Mikes Thoughts

sleeping and almost sleeping

The last two nights have been this recurring problem. I’ll be tired early because I do my stuff each day. So I feel ready to conk out at 9. This is a big mistake for me far as I can tell. While I sleep for some bit of time by 3am I’m awake. Then as usual sleep becomes harder to reclaim. Drink some water. Pound some thoughts. For whatever reason remember some half lives ago thing somewhere. It could be the morning waking up in the sleeper as Amtrak edged across big sky country. I was between now and then. Like in this place where it all went forever on. The train rambled. My thoughts did. Writing sometimes ensued or I sat in observation car with a coffee and donut and just watched.
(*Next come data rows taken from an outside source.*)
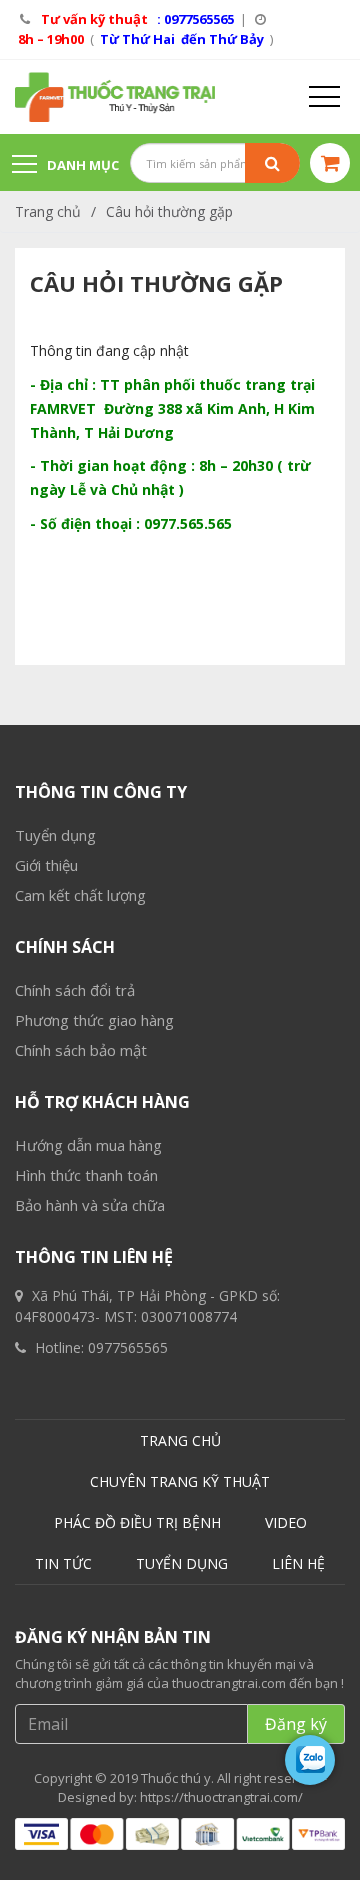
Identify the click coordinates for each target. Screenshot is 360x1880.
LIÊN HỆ (298, 1563)
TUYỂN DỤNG (182, 1563)
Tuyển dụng (55, 835)
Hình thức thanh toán (86, 1175)
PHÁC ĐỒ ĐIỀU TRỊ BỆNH (137, 1522)
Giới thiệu (46, 865)
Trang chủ (48, 211)
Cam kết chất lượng (80, 895)
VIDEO (286, 1522)
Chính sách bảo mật (81, 1050)
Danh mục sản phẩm (65, 174)
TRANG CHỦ (180, 1440)
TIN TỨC (63, 1563)
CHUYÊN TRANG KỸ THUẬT (180, 1481)
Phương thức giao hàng (94, 1020)
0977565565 (128, 1347)
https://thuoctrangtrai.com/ (221, 1797)
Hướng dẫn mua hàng (88, 1145)
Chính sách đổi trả (75, 990)
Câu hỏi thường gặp (169, 211)
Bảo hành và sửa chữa (90, 1205)
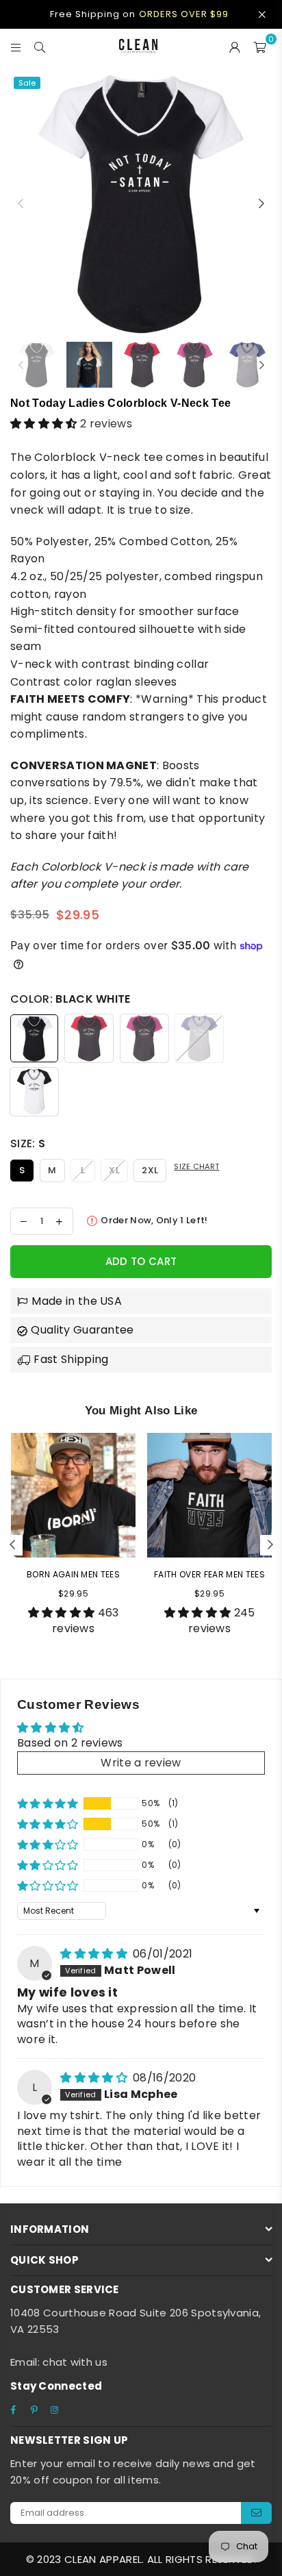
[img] (95, 1954)
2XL (150, 1170)
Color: (70, 999)
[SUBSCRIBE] (256, 2513)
Another day. Another almost sleepless night and it was some failed thing. Maybe failed things come back easier because I am failing at sleep. Then it’s in a room in Newark California and my phone vibrates. My daughter calling me in tears. Mom is scaring her. She yells at her and tells her she is lying and to get the fuck out of the car. Arry is scared. She has no idea what to do and mom drives off. I go over and get her. She pleads with me to not have mom pick her up after work any more. I agree. Then Arry goes home and mom is crying. Desperate for an acceptance of her apology. These manic swings of emotion. Was she always like that?

Both things tear at me. One was a dream come true. The other a nightmare and they seemed to just have various ends. And both are there. Reminding me sleep is optional.


I’ve thought more of the second lately I guess because my family there and I have reached the inglorious and negative estrangement part. No one talks. No one listens. I’ve tried. Not with my ex wife because seriously fuck her. But my daughter. Instead I have gotten the bad life choices thing months ago from her that sounded so much like what her mom had said before.

Both things give me pause. I did my dreams in Amtrak. Twice. I’ve tried more than twice to have something decent with my daughter. Another expat told me solemnly it had been 5 years for him. It’s been 4 for us. There’s no going back and fixing. I will never go back. I knew that in 2022 when I left. I knew 10 years ago when I left that backwards never worked.

The best thing that could be is my daughter here. I have family here. My little final acts do not play out in quiet desperation in a place and time I would hate. There will come a time I accept all this too. But first knowing me I have years of living with things. Do I want those years of dreams back wandering Amtrak? No. Do I want the same relationship with my daughter that broke? Hell no.


So let’s just move on. To another night hopefully with some sleep. Without either past thing or another creeping up on me.

See you tomorrow. Coffee and walk and thoughts galore. Now it’s maybe called sleepy in Siem Reap. Seems fair.